Pero ni antes ni ahora era y es solo un problema político. Lo han puesto de manifiesto las miles de entrevistas que cinco grandes diarios europeos han hecho a jóvenes en España, Reino Unido, Francia, Alemania e Italia. El trabajo titulado “A sacrificed generation” muestra los efectos de la pandemia: se ha disparado la ansiedad por el futuro, se ha incrementado la tasa de jóvenes adultos en riesgo de depresión (64 por ciento) y hay un auténtico colapso de la confianza en las instituciones públicas, no así en la familia. Todo eso ya estaba allí antes de que el virus llegara, indican algunos de los expertos que han analizado las respuestas. Han aparecido las carencias de una sociedad en la que el individualismo imperaba y muchas redes de relaciones se habían destruido. Han aparecido los límites de un sistema de enseñanza en el que los jóvenes eran agrupados en aulas como si la relación entre ellos y, sobre todo, la relación con el educador fuera una mera cuestión logística: un modo de gestionar unidades de instrucción. Ha aparecido la falacia que atribuía la identidad de los jóvenes a un código inscrito en sus genes, en su sexo, en la tradición a la que pertenecían y hemos visto hasta qué punto esa identidad se construye a través de relaciones.

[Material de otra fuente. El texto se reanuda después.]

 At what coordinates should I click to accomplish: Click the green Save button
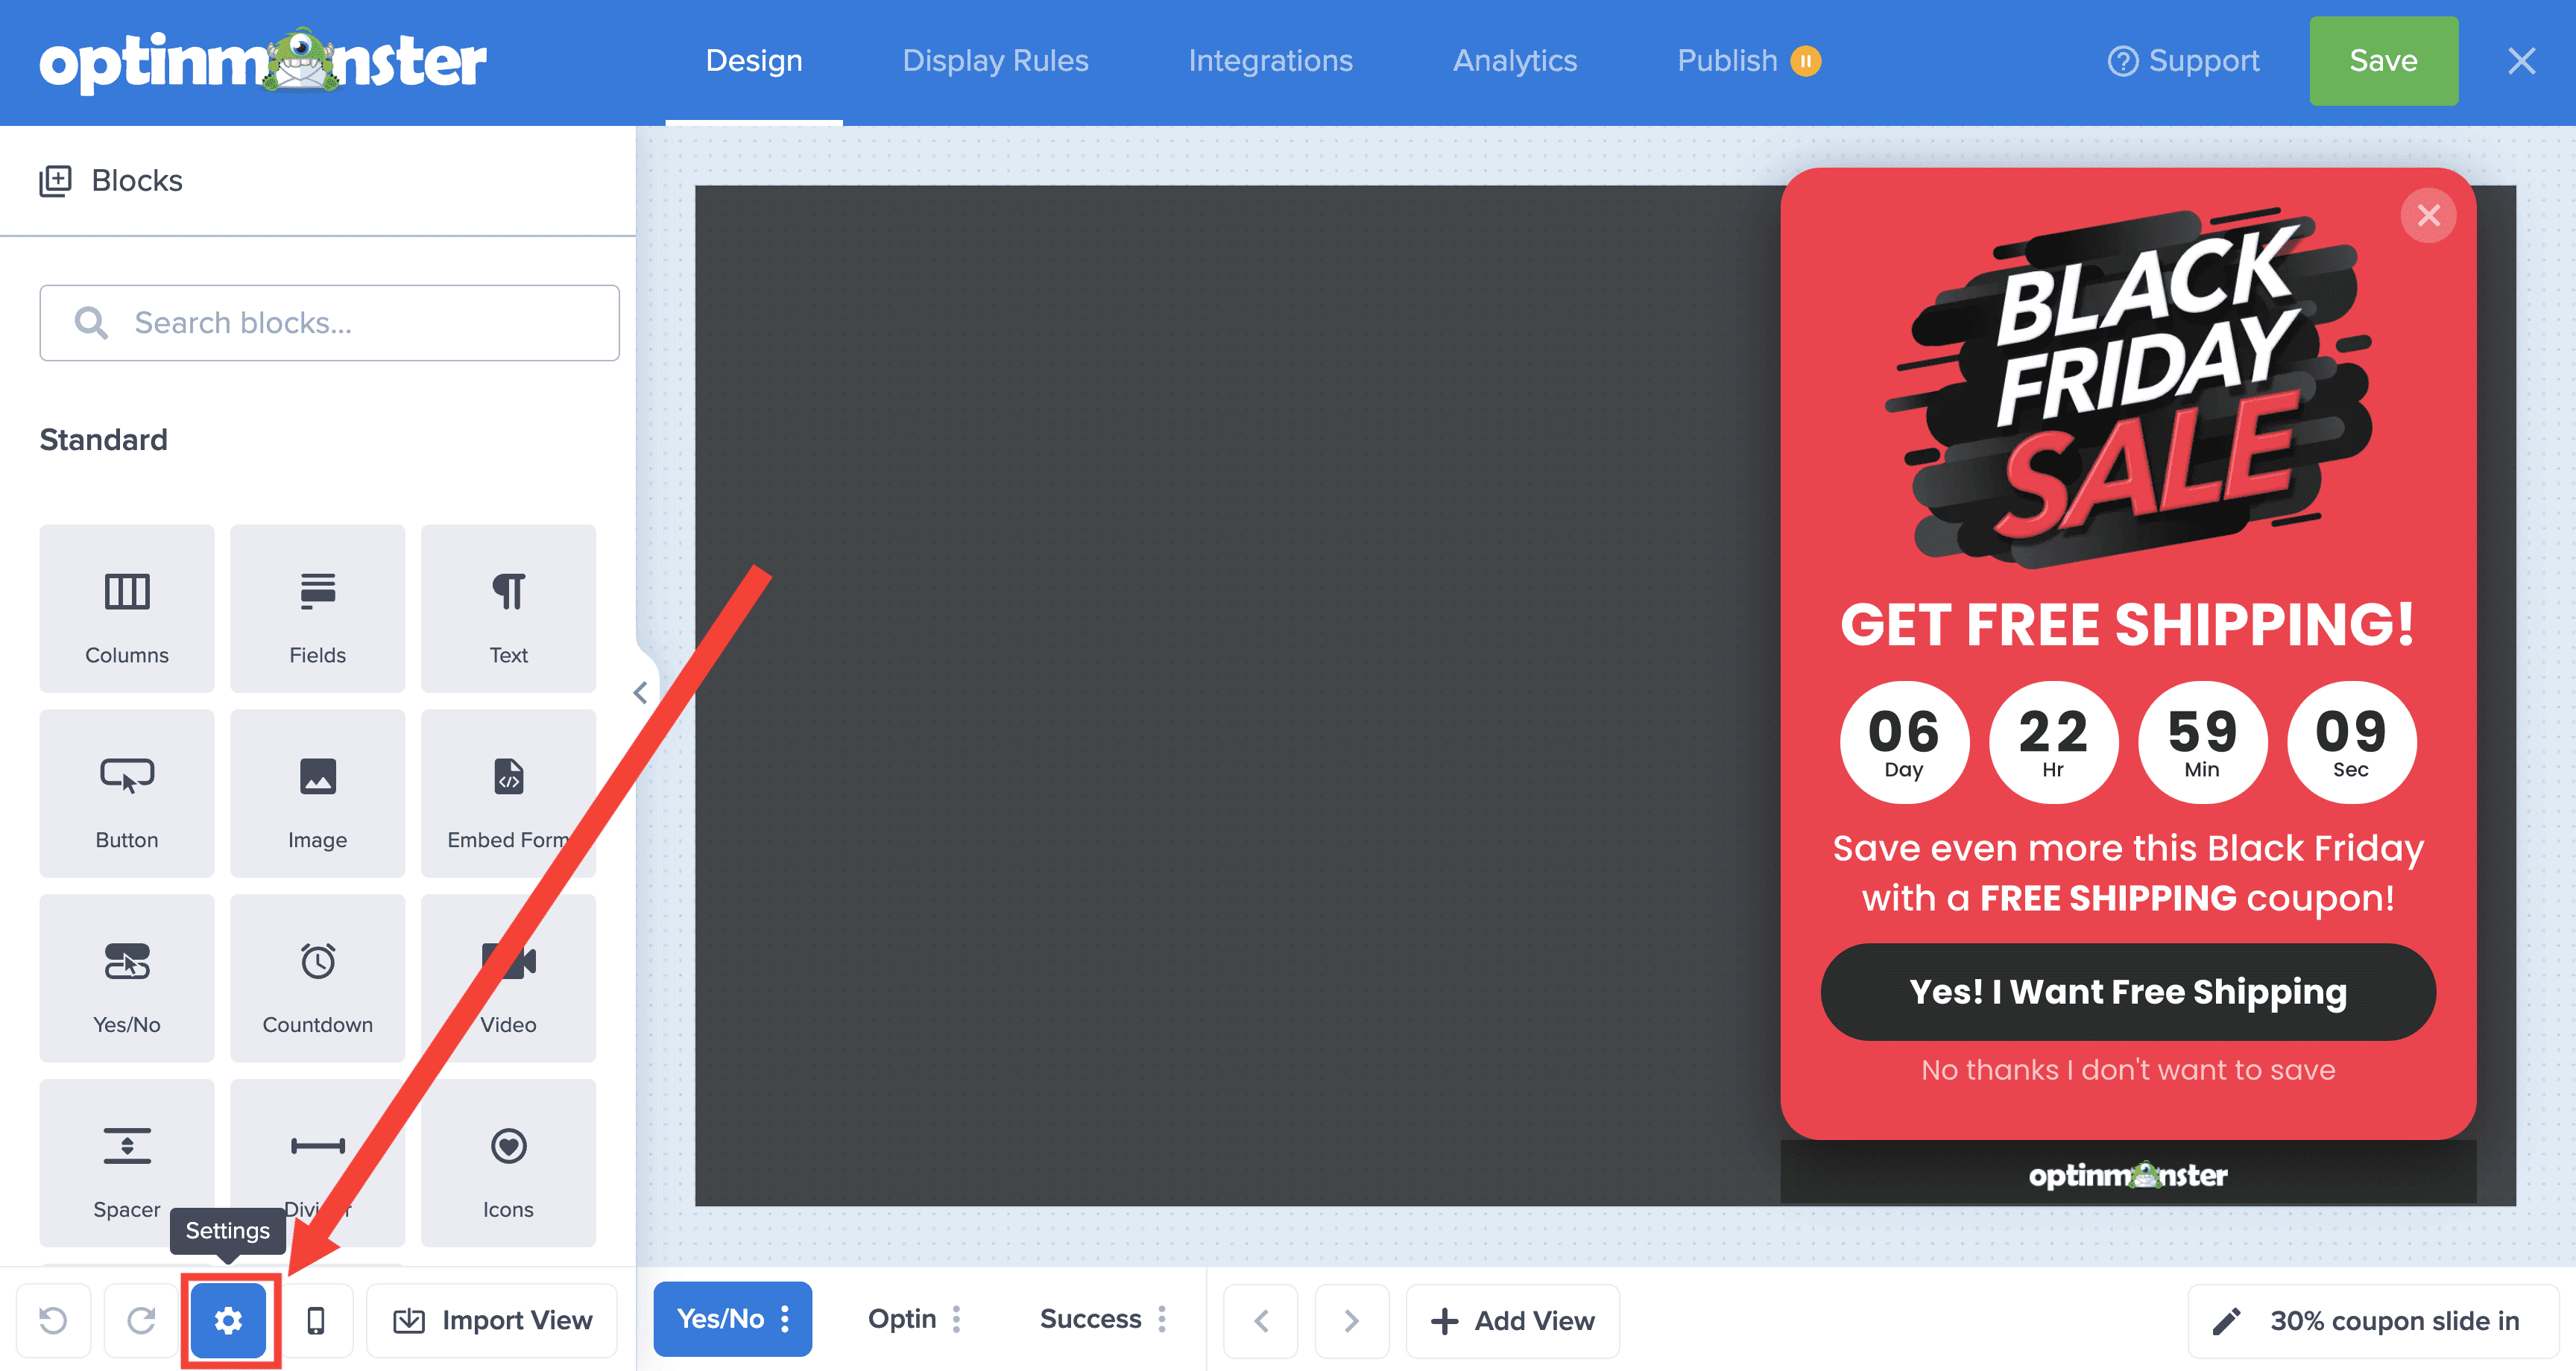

Por eso el error es pensar que todo lo vivido ha sido una pérdida de tiempo. Massimiliano Mascherini, el jefe de política social de Eurofound, está convencido de que lo peor para los jóvenes es que han pasado casi un año y medio de su vida en un total confinamiento “sin incrementar su capital humano”: una pérdida irreparable. Hay pocas frases que documenten mejor un modo viejo de afrontar los problemas nuevos. Claro que los jóvenes han perdido un año en capacitación profesional, en muchos casos casi dos cursos de enseñanza reglada. ¿Pero qué tipo de rigidez mental es la que lleva a pensar que todas las experiencias de vértigo ante el sufrimiento y la muerte, soledad, necesidad, vulnerabilidad, deseo de significado que han vivido no tienen valor? Tienen sin duda un valor existencial, pero también un valor para el desarrollo de sujetos que sepan entender el mundo, sepan trabajar con otros, sepan crear, innovar. Recuperar un año y medio es difícil. Pero es una completa estupidez, que retrata a los adultos no jóvenes, dejar pasar la aportación para el “capital humano” que supone lo que hemos vivido desde marzo de 2020.

El nuestro tampoco es un mundo para jóvenes, pero no es solo una cuestión política. O quizás sí, porque como se decía hace ya tiempo, la primera política es la vida.